The model bean? Computational modelling of Coffea growth

The model can reproduce the measured data, and so opens up avenues for applying this original procedure to other experimental data.

Computational models are being increasingly used in all areas of life sciences to mimic and probe the processes undertaken by living organisms. Plant science is no exception to this, and computational modelling techniques are now widely used to study plant growth and development. Why, people may ask, should we use computational models when we can work with actual plants instead? Well if got right, computational models can go through a variety of scenarios much more rapidly and less labour intensively than we ever could using actual plants. By developing them to match experimental data, computational models could be an extremely powerful way of modelling plant responses to certain scenarios. For example, we might want to know how a slow-growing commercially-important plant responds to certain conditions in the field. A well-informed computational model could give an indication of this far quicker than an experimental set up. In their recent paper in Annals of Botany Véronique Letort and colleagues develop a computational model to simulate the growth of Coffea trees, the source of that little-known (*coughs*) beverage coffee.

The authors produce a type of model known as a Functional-Structural Plant growth Model (FSPM), which can be used to computationally model the growth of plants, and apply it to young Coffea trees. One of the key features of this model is that it incorporates internal trophic pressure into its growth simulations. This is to say, it accounts for the assumption that a new organ such as a branch being developed by the plant must be able to be met by available resources. The central result of this is that the model developed by Letort and colleagues was able to simulate the growth patterns of young Coffea trees in an overall realistic manner compared to the properties of real trees measured by the authors.
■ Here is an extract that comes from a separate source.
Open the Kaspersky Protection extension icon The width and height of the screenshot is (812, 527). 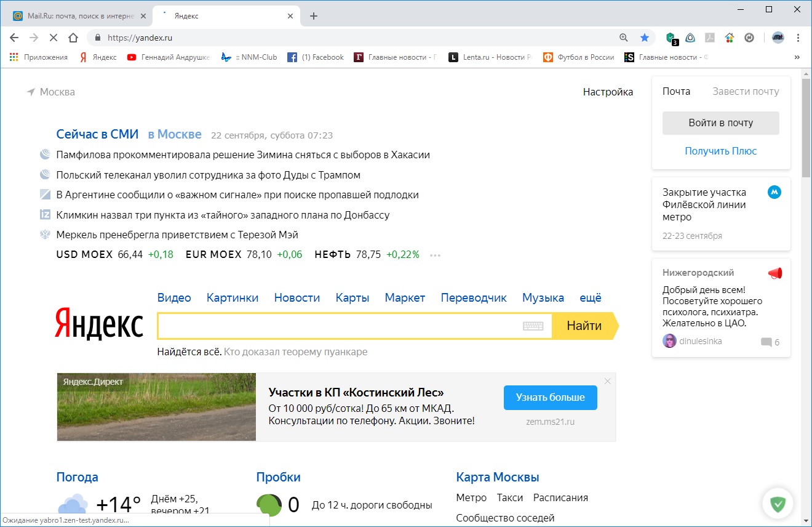670,38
Coffea canephora tree (left, J.M.Garg/Wikimedia Commons), simulated Coffea trees (middle, Letort et al., 2020). Coffea canephora berries, the precursors to coffee beans (right, Jeevan Jose/Wikimedia Commons)

While the inclusion of trophic pressure into this model and the accurate results it produces are exciting, the authors concede that it does not definitively prove that plant internal trophic pressure is a parameter that definitely should be included in computational plant growth models. The results are strong for some parameters. For example, the probability of branching happening in the early stages of Coffea tree growth correlates well with simulated trophic pressure. In contrast, the probability of plant organ initiation was less well correlated with the simulated trophic pressure. The authors also point out that trophic competition is likely not something that can be directly measured in plants and that work is needed to arrive at an accepted way of estimating it experimentally to validate models like the one they create.
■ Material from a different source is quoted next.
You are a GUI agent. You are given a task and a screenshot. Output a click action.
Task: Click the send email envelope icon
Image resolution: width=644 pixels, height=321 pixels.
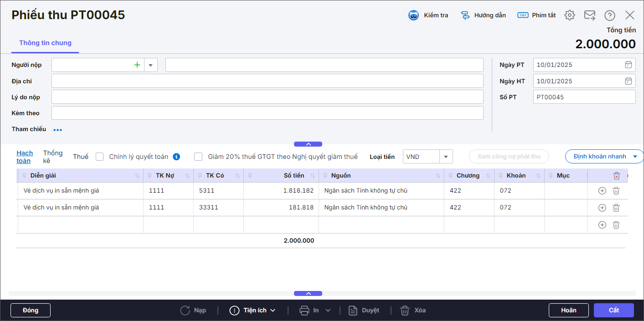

However, the more models that are created like the one presented here and compared to real data, the better we will get at producing them for various plant species. This also helps to build up to, as the authors point out, increasingly complex mimicking of the various challenges and environmental conditions that real plants encounter in these models. The more realistic these models get, the more we might be able to use them to understand how plants grow and to possibly answer complex, slow-to-investigate questions.

Liam Elliott

Liam Elliott has never been good enough at Latin to be able to claim to be a botanist, but can legitimately claim to be a researcher in Plant Sciences at the University of Oxford. He did his undergraduate degree at Cambridge before moving to Oxford to do his PhD, focussing on control of membrane trafficking in plant cells (in a nutshell, how what gets where in a plant cell). His main interests are in how membrane trafficking contributes to growth and division of plant cells but he is broadly excited by most aspects of plant cell and molecular biology, which he will likely be talking about on Botany One.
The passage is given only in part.